**Stated exercise**
Convert the entries below into a numbered list with one line per item, omitting any blank lines.

**Records for this task**

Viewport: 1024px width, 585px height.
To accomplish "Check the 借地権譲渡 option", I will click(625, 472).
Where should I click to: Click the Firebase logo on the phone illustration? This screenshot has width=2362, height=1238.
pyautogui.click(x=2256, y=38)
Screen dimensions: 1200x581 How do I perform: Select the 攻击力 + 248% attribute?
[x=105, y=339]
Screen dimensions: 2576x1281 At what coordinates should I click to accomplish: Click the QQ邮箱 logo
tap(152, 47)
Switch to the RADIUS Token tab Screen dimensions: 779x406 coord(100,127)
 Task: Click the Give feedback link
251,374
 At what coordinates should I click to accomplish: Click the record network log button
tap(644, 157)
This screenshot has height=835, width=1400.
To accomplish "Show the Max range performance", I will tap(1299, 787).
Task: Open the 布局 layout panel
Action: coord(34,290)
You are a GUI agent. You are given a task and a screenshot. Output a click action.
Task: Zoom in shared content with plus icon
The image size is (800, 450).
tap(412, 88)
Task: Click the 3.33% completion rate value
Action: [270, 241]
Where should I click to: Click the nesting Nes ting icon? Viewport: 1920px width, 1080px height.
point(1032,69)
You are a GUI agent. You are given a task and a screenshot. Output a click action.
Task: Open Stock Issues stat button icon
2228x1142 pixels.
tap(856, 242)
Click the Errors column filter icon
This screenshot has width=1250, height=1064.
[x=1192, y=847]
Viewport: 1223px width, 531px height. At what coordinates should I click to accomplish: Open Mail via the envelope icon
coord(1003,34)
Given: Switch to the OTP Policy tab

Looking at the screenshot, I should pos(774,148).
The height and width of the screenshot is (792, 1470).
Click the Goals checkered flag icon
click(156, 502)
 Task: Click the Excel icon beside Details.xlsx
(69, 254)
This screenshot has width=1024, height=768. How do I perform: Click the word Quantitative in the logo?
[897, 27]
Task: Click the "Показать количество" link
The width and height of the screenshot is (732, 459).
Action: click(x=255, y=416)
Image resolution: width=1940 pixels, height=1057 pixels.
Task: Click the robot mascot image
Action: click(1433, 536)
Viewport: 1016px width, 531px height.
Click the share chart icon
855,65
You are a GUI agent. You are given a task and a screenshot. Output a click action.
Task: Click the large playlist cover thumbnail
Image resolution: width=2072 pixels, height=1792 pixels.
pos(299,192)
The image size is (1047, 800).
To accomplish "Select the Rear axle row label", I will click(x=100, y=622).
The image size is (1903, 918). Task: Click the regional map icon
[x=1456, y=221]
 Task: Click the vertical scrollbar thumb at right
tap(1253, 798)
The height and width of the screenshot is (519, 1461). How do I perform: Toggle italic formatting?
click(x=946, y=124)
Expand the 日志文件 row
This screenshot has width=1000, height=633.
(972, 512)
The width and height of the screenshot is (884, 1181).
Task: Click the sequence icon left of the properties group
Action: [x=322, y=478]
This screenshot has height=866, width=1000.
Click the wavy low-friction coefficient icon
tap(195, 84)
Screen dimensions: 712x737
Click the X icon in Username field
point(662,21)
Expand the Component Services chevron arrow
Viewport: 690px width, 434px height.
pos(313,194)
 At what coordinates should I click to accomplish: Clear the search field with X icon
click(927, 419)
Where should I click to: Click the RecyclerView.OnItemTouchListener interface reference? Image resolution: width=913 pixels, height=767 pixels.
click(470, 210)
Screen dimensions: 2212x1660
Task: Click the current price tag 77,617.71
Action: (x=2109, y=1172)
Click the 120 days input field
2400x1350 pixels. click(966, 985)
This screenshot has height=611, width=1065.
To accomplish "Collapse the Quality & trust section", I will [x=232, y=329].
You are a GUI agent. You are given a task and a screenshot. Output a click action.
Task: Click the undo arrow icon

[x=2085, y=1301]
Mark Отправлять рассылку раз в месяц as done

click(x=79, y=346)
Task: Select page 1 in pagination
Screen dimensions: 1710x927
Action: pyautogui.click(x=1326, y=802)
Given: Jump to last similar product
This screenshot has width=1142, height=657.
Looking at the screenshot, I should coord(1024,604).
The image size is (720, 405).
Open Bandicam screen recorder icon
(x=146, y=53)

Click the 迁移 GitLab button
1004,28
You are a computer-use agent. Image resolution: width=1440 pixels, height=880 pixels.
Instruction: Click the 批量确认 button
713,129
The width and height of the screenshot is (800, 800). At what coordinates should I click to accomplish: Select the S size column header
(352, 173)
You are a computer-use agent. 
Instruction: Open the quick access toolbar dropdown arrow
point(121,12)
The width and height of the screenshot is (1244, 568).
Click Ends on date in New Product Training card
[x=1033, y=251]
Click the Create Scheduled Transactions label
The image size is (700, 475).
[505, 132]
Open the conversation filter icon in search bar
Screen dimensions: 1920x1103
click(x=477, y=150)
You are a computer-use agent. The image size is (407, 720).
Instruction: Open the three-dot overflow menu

**Reply to the exercise**
1. Viewport: 1024px width, 585px height.
2. To accomplish "Check the 借地権譲渡 option", I will click(625, 472).
3. Where should I click to: Click the Firebase logo on the phone illustration? This screenshot has width=2362, height=1238.
4. pyautogui.click(x=2256, y=38)
5. Screen dimensions: 1200x581 How do I perform: Select the 攻击力 + 248% attribute?
6. [x=105, y=339]
7. Screen dimensions: 2576x1281 At what coordinates should I click to accomplish: Click the QQ邮箱 logo
8. tap(152, 47)
9. Switch to the RADIUS Token tab Screen dimensions: 779x406 coord(100,127)
10.  Task: Click the Give feedback link
11. 251,374
12.  At what coordinates should I click to accomplish: Click the record network log button
13. tap(644, 157)
14. This screenshot has height=835, width=1400.
15. To accomplish "Show the Max range performance", I will tap(1299, 787).
16. Task: Open the 布局 layout panel
17. Action: coord(34,290)
18. You are a GUI agent. You are given a task and a screenshot. Output a click action.
19. Task: Zoom in shared content with plus icon
20. The image size is (800, 450).
21. tap(412, 88)
22. Task: Click the 3.33% completion rate value
23. Action: [270, 241]
24. Where should I click to: Click the nesting Nes ting icon? Viewport: 1920px width, 1080px height.
25. point(1032,69)
26. You are a GUI agent. You are given a task and a screenshot. Output a click action.
27. Task: Open Stock Issues stat button icon
28. 2228x1142 pixels.
29. tap(856, 242)
30. Click the Errors column filter icon
31. This screenshot has width=1250, height=1064.
32. [x=1192, y=847]
33. Viewport: 1223px width, 531px height. At what coordinates should I click to accomplish: Open Mail via the envelope icon
34. coord(1003,34)
35. Given: Switch to the OTP Policy tab
36. Looking at the screenshot, I should pos(774,148).
37. The height and width of the screenshot is (792, 1470).
38. Click the Goals checkered flag icon
39. click(156, 502)
40.  Task: Click the Excel icon beside Details.xlsx
41. (69, 254)
42. This screenshot has width=1024, height=768. How do I perform: Click the word Quantitative in the logo?
43. [897, 27]
44. Task: Click the "Показать количество" link
45. The width and height of the screenshot is (732, 459).
46. Action: click(x=255, y=416)
47. Image resolution: width=1940 pixels, height=1057 pixels.
48. Task: Click the robot mascot image
49. Action: click(1433, 536)
50. Viewport: 1016px width, 531px height.
51. Click the share chart icon
52. 855,65
53. You are a GUI agent. You are given a task and a screenshot. Output a click action.
54. Task: Click the large playlist cover thumbnail
55. Image resolution: width=2072 pixels, height=1792 pixels.
56. pos(299,192)
57. The image size is (1047, 800).
58. To accomplish "Select the Rear axle row label", I will click(x=100, y=622).
59. The image size is (1903, 918). Task: Click the regional map icon
60. [x=1456, y=221]
61.  Task: Click the vertical scrollbar thumb at right
62. tap(1253, 798)
63. The height and width of the screenshot is (519, 1461). How do I perform: Toggle italic formatting?
64. click(x=946, y=124)
65. Expand the 日志文件 row
66. This screenshot has width=1000, height=633.
67. (972, 512)
68. The width and height of the screenshot is (884, 1181).
69. Task: Click the sequence icon left of the properties group
70. Action: [x=322, y=478]
71. This screenshot has height=866, width=1000.
72. Click the wavy low-friction coefficient icon
73. tap(195, 84)
74. Screen dimensions: 712x737
75. Click the X icon in Username field
76. point(662,21)
77. Expand the Component Services chevron arrow
78. Viewport: 690px width, 434px height.
79. pos(313,194)
80.  At what coordinates should I click to accomplish: Clear the search field with X icon
81. click(927, 419)
82. Where should I click to: Click the RecyclerView.OnItemTouchListener interface reference? Image resolution: width=913 pixels, height=767 pixels.
83. click(470, 210)
84. Screen dimensions: 2212x1660
85. Task: Click the current price tag 77,617.71
86. Action: (x=2109, y=1172)
87. Click the 120 days input field
88. 2400x1350 pixels. click(966, 985)
89. This screenshot has height=611, width=1065.
90. To accomplish "Collapse the Quality & trust section", I will [x=232, y=329].
91. You are a GUI agent. You are given a task and a screenshot. Output a click action.
92. Task: Click the undo arrow icon
93. [x=2085, y=1301]
94. Mark Отправлять рассылку раз в месяц as done
95. click(x=79, y=346)
96. Task: Select page 1 in pagination
97. Screen dimensions: 1710x927
98. Action: pyautogui.click(x=1326, y=802)
99. Given: Jump to last similar product
100. This screenshot has width=1142, height=657.
101. Looking at the screenshot, I should coord(1024,604).
102. The image size is (720, 405).
103. Open Bandicam screen recorder icon
104. (x=146, y=53)
105. Click the 迁移 GitLab button
106. 1004,28
107. You are a computer-use agent. Image resolution: width=1440 pixels, height=880 pixels.
108. Instruction: Click the 批量确认 button
109. 713,129
110. The width and height of the screenshot is (800, 800). At what coordinates should I click to accomplish: Select the S size column header
111. (352, 173)
112. You are a computer-use agent. 
113. Instruction: Open the quick access toolbar dropdown arrow
114. point(121,12)
115. The width and height of the screenshot is (1244, 568).
116. Click Ends on date in New Product Training card
117. [x=1033, y=251]
118. Click the Create Scheduled Transactions label
119. The image size is (700, 475).
120. [505, 132]
121. Open the conversation filter icon in search bar
122. Screen dimensions: 1920x1103
123. click(x=477, y=150)
124. You are a computer-use agent. The image size is (407, 720).
125. Instruction: Open the three-dot overflow menu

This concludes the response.